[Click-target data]

☆ ☆ ☆

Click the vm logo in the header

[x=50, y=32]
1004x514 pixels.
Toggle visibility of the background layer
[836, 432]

☆ ☆ ☆

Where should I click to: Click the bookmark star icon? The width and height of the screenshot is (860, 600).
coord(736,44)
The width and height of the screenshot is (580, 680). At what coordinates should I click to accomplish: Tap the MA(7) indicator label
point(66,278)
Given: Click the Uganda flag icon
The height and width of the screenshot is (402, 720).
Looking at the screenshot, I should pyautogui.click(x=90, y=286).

☆ ☆ ☆

--- Task prompt ---
Report every line of the data above that contains the string "should". Matching is case-sensitive.

--- Correct response ---
Where should I click to: Click the bookmark star icon? The width and height of the screenshot is (860, 600).
The width and height of the screenshot is (580, 680). At what coordinates should I click to accomplish: Tap the MA(7) indicator label
Looking at the screenshot, I should pyautogui.click(x=90, y=286).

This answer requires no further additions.